= Murder of Nusrat Jahan Rafi =

Crime in Bangladesh in 2019

Murder of Nusrat Jahan Rafi refers to the murder of a 19–year-old Bangladeshi female student who was murdered after reporting sexual assault by her Madrasa principal to authorities. She was from Feni, Bangladesh. She suffered burns covering over 80% of her body. She died four days after her assault on 10 April 2019 at Dhaka Medical College and Hospital's burn unit. She recorded a statement identifying some of her attackers while in transit to the hospital.

== History ==
The principal of Nusrat Rafi's Madrasa, Siraj Ud Doula had given the order to murder her. She had filled a sexual harassment complaint against him. She had been lured to the Madarasa where there was an attempt to convince her to withdraw the complaint. The assailants poured kerosene on her when she refused to withdraw the complaint.

Rafi's murder was investigated by the Police Bureau of Investigation. She made accusations against her murderers on her deathbed which was recorded by Sonagazi Thana OC, Moazzem Hossain. The video was leaked by that police officer to a journalist who spread the video and it went viral. Moazzem was sentenced to eight years imprisonment for his role in the leak of the video.

==Aftermath==
After her murder, Prime Minister Sheikh Hasina announced that individuals responsible for the crime would be prosecuted.

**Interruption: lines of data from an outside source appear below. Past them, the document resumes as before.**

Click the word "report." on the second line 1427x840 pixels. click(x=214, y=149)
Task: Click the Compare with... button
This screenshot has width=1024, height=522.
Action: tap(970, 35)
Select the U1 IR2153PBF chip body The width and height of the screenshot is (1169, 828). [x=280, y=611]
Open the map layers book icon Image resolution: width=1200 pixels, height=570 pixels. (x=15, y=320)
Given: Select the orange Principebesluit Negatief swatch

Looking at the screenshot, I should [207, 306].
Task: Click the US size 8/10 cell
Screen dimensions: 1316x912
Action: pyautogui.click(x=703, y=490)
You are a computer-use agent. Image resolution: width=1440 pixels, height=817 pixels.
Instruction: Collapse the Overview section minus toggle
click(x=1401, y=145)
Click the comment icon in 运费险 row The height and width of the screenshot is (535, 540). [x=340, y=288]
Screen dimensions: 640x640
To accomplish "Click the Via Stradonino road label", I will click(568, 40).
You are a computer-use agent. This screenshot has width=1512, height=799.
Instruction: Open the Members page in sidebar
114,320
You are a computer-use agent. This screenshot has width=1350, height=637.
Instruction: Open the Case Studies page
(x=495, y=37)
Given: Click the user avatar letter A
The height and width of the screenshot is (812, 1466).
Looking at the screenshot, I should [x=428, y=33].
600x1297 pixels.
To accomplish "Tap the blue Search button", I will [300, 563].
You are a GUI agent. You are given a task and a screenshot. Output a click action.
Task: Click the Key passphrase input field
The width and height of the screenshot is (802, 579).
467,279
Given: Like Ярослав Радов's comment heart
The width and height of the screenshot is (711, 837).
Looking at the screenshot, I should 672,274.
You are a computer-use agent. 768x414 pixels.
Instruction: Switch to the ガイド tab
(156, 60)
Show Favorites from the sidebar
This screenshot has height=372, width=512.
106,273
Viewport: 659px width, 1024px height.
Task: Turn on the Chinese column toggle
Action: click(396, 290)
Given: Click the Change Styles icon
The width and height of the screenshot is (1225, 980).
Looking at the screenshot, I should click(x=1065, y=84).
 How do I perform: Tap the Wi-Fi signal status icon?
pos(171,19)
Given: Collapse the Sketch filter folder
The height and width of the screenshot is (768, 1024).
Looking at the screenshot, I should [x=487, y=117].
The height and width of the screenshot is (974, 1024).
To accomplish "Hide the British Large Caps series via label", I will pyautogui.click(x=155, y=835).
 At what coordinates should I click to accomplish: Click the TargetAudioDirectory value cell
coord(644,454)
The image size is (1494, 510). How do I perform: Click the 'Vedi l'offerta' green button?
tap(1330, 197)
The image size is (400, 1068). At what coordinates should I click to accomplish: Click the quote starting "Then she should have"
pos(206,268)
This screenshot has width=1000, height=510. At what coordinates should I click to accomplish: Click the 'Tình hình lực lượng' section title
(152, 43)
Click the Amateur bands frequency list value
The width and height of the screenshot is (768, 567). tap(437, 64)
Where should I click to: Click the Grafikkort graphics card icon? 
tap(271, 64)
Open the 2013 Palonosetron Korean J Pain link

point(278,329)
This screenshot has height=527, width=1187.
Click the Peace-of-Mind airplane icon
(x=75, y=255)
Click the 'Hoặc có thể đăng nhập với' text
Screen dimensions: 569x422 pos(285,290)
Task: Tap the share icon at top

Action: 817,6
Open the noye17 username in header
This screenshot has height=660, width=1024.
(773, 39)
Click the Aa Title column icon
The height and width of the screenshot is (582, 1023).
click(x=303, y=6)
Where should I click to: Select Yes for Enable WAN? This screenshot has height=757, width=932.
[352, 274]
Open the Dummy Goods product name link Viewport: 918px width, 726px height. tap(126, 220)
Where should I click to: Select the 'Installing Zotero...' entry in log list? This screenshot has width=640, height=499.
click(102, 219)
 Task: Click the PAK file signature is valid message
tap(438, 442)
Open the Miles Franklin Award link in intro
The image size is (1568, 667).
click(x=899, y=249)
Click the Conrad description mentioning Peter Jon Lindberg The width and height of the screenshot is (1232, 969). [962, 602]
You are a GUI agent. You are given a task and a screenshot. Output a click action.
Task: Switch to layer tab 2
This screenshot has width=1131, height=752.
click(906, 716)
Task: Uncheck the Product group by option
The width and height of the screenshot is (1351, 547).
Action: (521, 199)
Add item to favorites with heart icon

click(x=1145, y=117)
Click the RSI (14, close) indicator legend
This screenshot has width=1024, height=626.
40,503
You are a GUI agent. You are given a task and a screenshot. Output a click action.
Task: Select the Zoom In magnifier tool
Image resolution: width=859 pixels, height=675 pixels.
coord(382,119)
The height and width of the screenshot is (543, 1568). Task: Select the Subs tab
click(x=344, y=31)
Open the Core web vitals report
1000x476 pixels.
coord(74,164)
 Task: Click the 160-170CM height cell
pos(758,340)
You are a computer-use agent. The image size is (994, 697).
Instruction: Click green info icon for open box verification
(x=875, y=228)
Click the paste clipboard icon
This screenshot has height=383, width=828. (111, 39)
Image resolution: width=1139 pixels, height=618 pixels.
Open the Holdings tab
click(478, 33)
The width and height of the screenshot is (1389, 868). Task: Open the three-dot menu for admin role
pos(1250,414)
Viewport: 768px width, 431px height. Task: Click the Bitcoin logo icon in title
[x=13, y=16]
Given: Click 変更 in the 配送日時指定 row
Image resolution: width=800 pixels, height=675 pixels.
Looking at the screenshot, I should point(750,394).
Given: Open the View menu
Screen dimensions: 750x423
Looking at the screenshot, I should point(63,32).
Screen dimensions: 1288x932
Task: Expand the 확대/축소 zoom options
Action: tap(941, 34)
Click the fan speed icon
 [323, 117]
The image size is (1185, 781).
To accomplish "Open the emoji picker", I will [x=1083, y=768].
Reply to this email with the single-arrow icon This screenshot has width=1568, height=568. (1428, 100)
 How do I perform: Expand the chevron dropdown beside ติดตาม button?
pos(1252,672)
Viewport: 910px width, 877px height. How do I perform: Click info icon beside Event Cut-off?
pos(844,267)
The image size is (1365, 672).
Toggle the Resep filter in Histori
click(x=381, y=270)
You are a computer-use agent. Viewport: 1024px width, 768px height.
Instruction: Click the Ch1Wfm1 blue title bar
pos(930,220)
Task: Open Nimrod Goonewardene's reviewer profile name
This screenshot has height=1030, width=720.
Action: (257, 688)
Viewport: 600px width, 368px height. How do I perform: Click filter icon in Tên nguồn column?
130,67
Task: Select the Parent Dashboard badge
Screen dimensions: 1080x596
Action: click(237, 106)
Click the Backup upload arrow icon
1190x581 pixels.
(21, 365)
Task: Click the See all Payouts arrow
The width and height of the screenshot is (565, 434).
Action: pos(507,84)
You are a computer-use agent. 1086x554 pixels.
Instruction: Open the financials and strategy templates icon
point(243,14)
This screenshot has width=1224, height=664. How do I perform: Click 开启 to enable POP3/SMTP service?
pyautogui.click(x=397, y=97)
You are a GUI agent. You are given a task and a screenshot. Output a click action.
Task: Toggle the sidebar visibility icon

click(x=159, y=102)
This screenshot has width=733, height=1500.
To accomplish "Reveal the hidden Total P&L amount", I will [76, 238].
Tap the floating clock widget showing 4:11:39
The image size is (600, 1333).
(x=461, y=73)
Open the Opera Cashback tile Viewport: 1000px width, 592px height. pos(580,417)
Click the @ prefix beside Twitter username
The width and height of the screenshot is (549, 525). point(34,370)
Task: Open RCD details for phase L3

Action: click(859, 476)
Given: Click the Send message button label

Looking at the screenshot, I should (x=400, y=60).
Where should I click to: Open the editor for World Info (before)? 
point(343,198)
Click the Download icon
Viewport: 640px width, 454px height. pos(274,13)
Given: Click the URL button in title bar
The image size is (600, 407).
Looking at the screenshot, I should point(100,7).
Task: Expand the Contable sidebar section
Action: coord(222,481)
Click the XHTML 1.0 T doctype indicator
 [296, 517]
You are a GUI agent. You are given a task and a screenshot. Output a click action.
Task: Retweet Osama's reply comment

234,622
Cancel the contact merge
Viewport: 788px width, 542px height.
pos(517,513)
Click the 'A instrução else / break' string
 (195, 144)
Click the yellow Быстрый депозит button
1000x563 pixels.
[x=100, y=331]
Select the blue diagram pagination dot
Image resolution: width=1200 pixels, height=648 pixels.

On 29 May 2019, the Police Bureau of Investigation (PBI) stated sixteen individuals, including two politicians, were charged with murdering her. They are: Madrassah principal SM Sirajuddowla, Awami League leader Ruhul Amin, Shahadat Hossain Shamim, Nur Uddin, Imran Hossain Mamun, Hafez Abdul Quader, Iftekhar Uddin Rana, Councillor Maksud Alam alias Moksud, Kamrunnahar Moni, Saifur Rahman Mohammad Zobair, Javed, Umme Sultana Popy, Mohiuddin Shakil, Mohammad Shamim, Abdur Rahim Sharif and Absar Uddin.

After a fast-tracked trial at the women and children repression prevention tribunal in Feni, on 24 October 2019, all sixteen, including former members of the school's administration (teachers and pupils) found guilty were sentenced to death.

On 24 August 2026, the high court division of Bangladesh upheld the death sentences of SM Siraj-Ud-Dowlah and Shahadat Hossain Shamim and commuted 4 others to life imprisonment and acquitted 10 others. The high court also ordered the curtailment of original trial judge after accusing it of handing out wholesale death penalties.